Linux to Linux file browsing

Derek Broughton news at pointerstop.ca
Thu Dec 20 17:39:30 UTC 2007


Jonas Norlander wrote:

> 2007/12/20, David Fletcher <kubuntu-users at thefletchers.net>:
>>
>> On Thursday 20 Dec 2007, Edmund ?augasson wrote:
>> >
>> >
>> > NFS is cool but SSH works out of the box and is much more easier to set
>> > up and is more secure and
>> > works also over internet:
...
>> > In KDE you can write to the address bar so:
>> > fish://user@IP-address/
>> > .... and can log in.
>> >
>>
>> Now THAT's cool.
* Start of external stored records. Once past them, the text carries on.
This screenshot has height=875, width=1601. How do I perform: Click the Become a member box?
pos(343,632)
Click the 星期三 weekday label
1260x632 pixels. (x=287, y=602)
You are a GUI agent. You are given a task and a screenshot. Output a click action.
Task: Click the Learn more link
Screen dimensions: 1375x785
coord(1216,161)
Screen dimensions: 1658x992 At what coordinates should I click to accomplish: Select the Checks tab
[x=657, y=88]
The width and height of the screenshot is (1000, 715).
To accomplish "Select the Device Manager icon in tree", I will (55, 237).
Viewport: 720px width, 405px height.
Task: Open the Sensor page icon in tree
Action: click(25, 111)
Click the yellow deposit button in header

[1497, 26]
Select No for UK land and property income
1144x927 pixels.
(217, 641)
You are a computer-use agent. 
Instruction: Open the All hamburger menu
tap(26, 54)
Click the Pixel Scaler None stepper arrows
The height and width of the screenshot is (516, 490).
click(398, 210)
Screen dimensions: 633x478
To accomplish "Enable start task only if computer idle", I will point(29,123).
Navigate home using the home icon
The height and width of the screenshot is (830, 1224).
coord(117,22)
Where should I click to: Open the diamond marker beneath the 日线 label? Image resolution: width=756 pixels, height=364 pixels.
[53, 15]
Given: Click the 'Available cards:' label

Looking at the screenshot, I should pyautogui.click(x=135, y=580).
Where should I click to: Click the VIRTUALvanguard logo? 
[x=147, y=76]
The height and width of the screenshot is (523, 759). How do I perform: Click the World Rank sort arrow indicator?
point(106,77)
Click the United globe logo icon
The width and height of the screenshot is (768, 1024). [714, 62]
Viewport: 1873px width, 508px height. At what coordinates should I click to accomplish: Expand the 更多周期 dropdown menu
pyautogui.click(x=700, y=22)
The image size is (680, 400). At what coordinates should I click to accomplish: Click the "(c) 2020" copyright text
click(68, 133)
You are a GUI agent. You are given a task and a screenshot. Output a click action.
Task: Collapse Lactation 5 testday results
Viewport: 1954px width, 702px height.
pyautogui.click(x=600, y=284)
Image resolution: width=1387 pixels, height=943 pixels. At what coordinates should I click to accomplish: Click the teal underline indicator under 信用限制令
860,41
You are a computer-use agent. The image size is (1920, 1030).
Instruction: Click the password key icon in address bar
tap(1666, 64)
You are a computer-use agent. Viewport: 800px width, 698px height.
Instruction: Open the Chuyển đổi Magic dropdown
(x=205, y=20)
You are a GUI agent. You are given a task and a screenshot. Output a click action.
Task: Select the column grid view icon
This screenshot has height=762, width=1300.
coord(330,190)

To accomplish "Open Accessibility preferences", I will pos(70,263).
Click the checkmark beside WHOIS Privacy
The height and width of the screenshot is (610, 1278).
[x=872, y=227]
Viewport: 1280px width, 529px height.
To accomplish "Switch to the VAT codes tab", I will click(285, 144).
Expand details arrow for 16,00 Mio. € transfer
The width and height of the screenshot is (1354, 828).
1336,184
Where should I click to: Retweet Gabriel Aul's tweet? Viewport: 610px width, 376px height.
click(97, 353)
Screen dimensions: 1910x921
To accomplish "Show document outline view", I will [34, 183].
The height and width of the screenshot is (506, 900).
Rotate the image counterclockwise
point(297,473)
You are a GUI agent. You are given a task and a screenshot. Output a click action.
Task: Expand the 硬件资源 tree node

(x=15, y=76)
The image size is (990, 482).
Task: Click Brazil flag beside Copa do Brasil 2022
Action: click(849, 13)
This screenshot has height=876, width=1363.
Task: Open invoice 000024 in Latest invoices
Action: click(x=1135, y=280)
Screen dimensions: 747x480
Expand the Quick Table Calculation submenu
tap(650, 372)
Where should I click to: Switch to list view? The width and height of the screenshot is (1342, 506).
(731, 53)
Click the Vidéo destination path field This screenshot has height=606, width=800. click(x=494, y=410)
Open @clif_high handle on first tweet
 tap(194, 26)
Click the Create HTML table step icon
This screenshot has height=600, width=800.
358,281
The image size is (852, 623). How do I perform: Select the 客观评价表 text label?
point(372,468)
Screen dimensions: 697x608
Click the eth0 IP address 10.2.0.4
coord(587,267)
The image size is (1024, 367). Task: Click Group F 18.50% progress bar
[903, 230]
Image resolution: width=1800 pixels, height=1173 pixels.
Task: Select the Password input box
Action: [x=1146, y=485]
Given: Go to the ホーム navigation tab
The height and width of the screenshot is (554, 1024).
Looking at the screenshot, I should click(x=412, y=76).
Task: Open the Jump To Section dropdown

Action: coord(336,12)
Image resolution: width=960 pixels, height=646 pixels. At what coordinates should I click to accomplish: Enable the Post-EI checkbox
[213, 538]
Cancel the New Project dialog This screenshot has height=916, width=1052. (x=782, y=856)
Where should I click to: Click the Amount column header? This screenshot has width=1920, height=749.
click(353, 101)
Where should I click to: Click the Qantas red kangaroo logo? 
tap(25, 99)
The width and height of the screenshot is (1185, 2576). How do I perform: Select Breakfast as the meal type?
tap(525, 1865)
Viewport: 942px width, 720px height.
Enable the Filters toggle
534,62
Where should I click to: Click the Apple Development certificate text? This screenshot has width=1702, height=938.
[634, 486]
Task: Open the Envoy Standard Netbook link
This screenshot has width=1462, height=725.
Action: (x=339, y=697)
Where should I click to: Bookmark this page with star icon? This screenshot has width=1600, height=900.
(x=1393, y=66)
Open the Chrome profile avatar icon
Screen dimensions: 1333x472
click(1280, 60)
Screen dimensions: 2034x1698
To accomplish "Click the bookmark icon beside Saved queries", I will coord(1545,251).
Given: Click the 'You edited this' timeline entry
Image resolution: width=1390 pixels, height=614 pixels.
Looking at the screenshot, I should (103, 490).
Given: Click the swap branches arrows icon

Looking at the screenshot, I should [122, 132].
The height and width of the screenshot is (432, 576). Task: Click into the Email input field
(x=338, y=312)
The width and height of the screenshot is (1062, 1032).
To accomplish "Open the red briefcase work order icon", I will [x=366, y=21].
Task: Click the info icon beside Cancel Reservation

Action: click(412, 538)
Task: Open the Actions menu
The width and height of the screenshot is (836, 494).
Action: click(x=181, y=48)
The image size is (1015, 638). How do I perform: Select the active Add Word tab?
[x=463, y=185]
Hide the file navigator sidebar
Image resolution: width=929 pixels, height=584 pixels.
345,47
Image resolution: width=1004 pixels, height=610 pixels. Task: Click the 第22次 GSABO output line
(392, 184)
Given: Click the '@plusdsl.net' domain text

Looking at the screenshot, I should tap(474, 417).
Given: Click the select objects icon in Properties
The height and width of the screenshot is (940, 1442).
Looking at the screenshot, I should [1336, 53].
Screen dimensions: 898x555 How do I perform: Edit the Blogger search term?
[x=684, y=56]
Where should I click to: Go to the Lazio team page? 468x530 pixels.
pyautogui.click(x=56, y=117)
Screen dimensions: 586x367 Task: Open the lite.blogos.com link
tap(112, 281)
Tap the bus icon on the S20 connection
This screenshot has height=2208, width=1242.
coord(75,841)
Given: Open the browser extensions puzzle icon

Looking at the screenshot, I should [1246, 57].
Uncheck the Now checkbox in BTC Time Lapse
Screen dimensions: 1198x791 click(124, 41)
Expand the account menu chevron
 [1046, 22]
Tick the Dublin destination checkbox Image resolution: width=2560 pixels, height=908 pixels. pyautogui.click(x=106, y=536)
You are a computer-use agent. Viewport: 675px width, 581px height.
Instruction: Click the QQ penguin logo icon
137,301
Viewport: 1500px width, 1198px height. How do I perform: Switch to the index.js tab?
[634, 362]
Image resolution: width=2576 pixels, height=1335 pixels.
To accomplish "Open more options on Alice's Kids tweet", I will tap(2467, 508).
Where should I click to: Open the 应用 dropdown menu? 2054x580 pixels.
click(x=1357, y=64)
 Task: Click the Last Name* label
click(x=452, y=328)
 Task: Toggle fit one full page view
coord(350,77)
I've got a machine miles away at work that's already got
>> my public key on it, so no password required from here.
>>
>>
> I have tried to do that in KDE before but if i remember right it has some
> drawbacks.
> To be abel to edit files, listen to musik and stuff like it need copy the
> files down
> and cach them. You don't have thous problems if you use a NFS or Samba
> server.

Absolutely - it's always a matter of tradeoffs.  If you have an NFS or
Samba/CIFS _mount_, it will look like the file is on your own system - so
you use standard IO instead of kio slaves.  But since I usually access
Samba files via "smb://hostname/file", it's not in any significant way
different from accessing a file via "ftp://".  otoh, "fish:" is probably
the least efficient, but it can be used for any system to which you can
ssh.  I would _expect_ NFS to be the most efficient, but it's harder to
secure.  Despite its origins at MS, Samba is probably not bad for
efficiency but it can be a real pain to configure.  FTP is easy to
configure, and easy to secure.  So it really comes down to how fast you
need the network IO to be, how secure, and how simple to configure.